**Your instructions:** Locate the line containing "Task: Click the 藤 applicant avatar circle" in the entries below, then retype it and every later line exactly, leaving out pictures.

++++ The data ++++

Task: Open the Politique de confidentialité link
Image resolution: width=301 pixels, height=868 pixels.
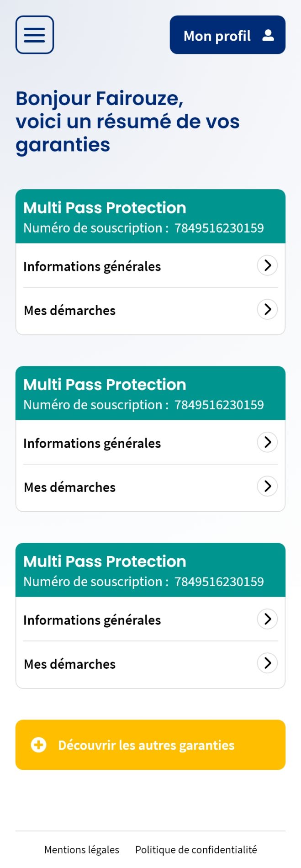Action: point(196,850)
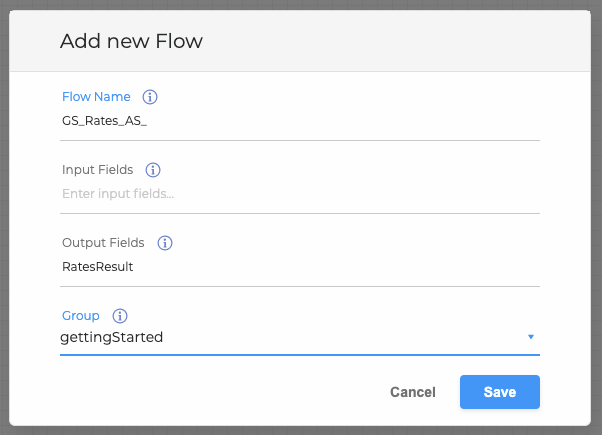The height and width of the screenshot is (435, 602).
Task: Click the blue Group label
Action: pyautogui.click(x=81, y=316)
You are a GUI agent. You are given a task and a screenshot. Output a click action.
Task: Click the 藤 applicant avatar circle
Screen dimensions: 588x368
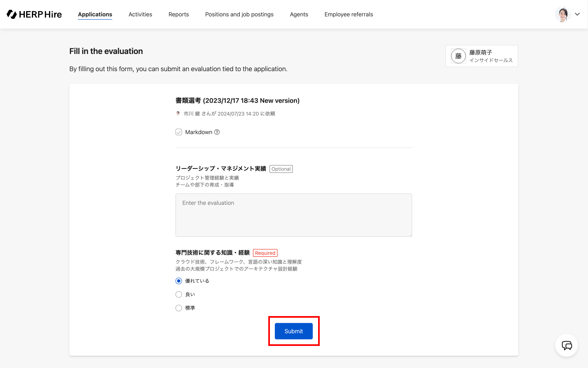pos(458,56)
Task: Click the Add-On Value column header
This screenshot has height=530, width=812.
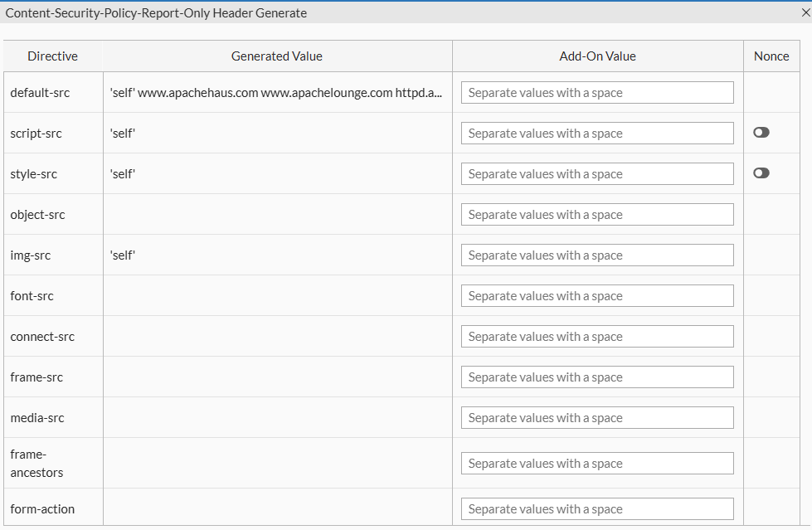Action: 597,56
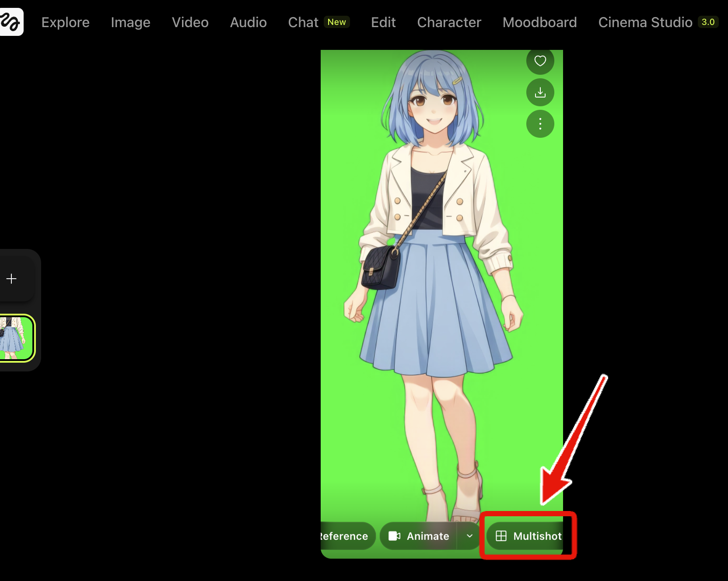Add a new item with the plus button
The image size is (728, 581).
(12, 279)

++++

**Reply:**
Task: Click the 藤 applicant avatar circle
Screen dimensions: 588x368
pos(458,56)
Task: Click the Add-On Value column header
This screenshot has height=530, width=812.
Action: 597,56
Add a new item with the plus button
The image size is (728, 581).
(12, 279)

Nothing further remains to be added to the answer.